The gloom among foreign companies in China is deepening.
The world’s second largest economy is slowing down, making life harder for both Chinese and Western firms in the country. But a new survey of European companies claims they’re getting a tougher deal than their Chinese rivals.
“A business environment that is increasingly hostile combined with a playing field that is perpetually tilted in favor of domestic enterprises means the effects of the slowdown are intensified for European business,” the report by the European Union Chamber of Commerce in China said Tuesday.
Fifty-six percent of firms that responded to the survey said doing business in China has become more difficult, a five percentage point increase from a year earlier. Complaints included recent tightening of Internet controls and inconsistent enforcement of regulations.
The proportion of companies planning to expand their operations in China has slumped to 47% — three years ago the number stood at 86%. And a significant amount (41%) say they’re planning to cut costs.

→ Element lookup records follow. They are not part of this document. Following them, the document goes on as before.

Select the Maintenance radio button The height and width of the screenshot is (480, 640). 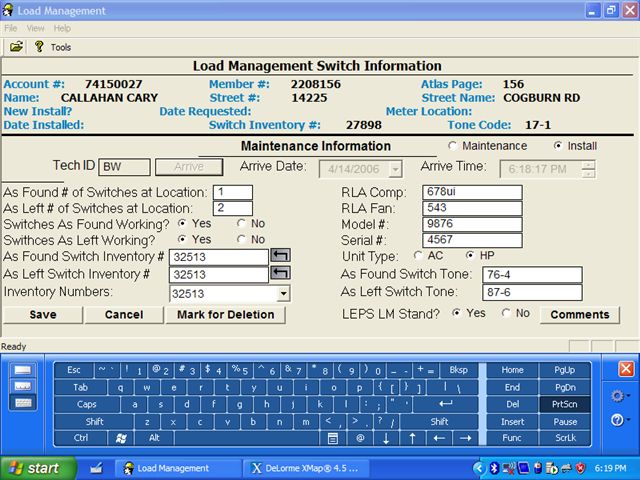click(x=454, y=146)
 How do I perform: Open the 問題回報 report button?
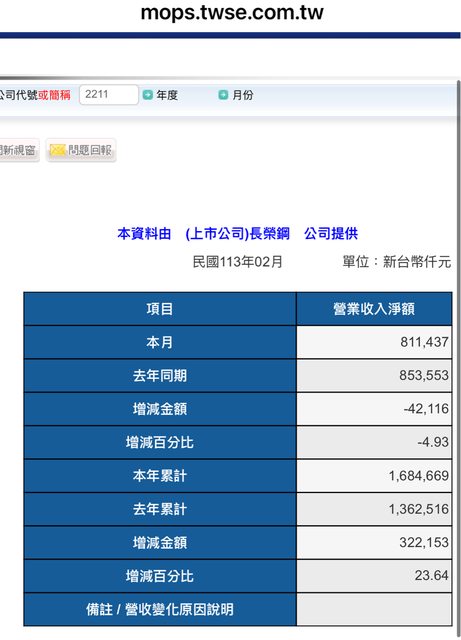tap(81, 150)
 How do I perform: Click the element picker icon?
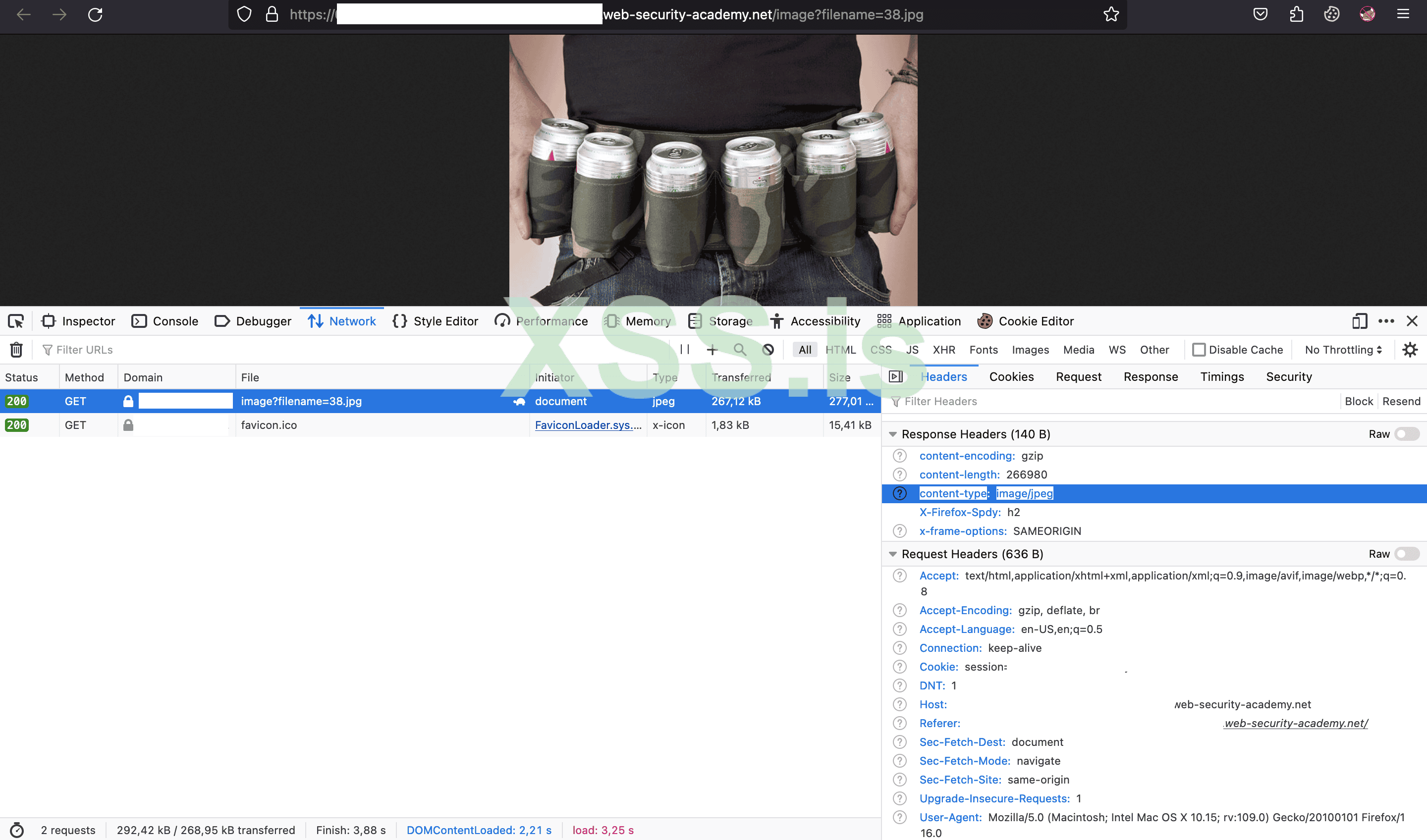click(16, 321)
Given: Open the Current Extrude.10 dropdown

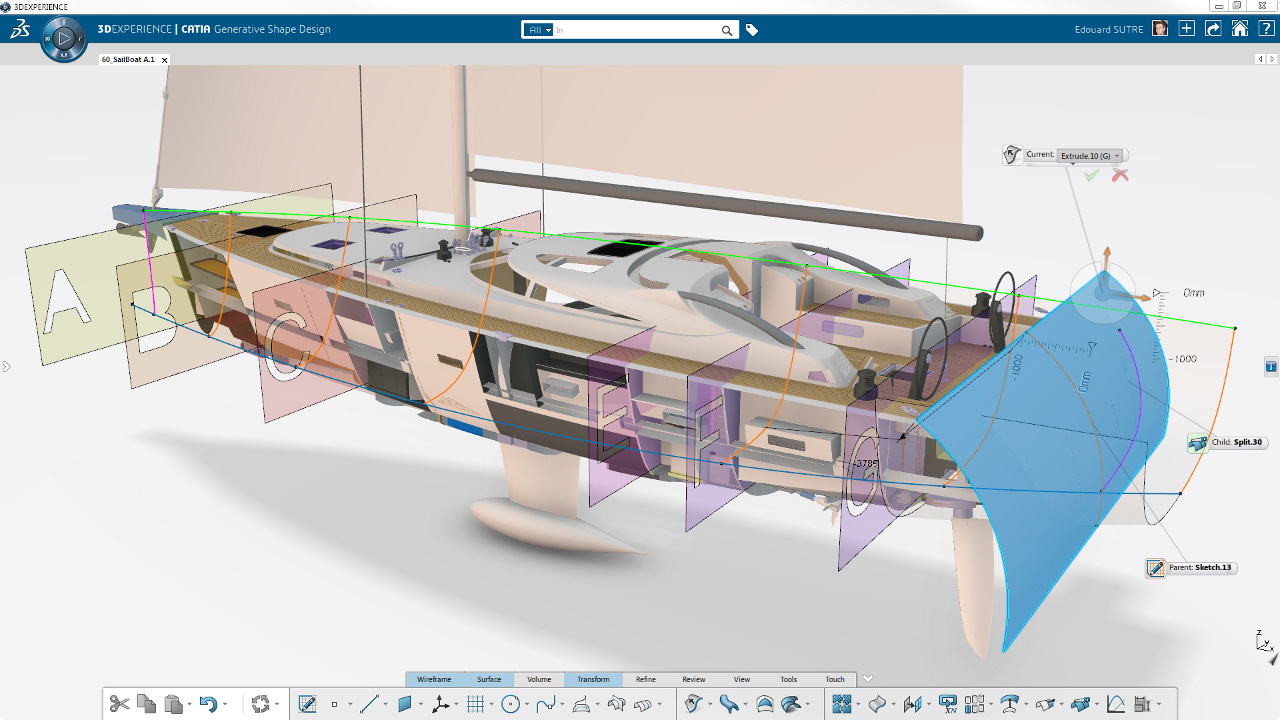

The worries were echoed in comments by U.S. Treasury Secretary Jack Lew, who’s in Beijing for talks with top Chinese officials.
“Concerns about the business climate have grown in recent years with foreign business confronting a more complex regulatory environment and questioning how welcome they are,” he said.
In a survey earlier this year by the American Chamber of Commerce in China, 77% of firms who responded said they felt less welcome in the country than before.
“Our members are concerned about measures they see as being used against them,” James Zimmerman, the group’s chairman, said last week.
Chinese state media have said complaints from foreign companies about the country’s business environment don’t reflect reality.
Chinese companies have also come up against challenges with access to the U.S. market. Tech giant Huawei has faced restrictions on building up its telecom equipment business in the U.S. because of security concerns.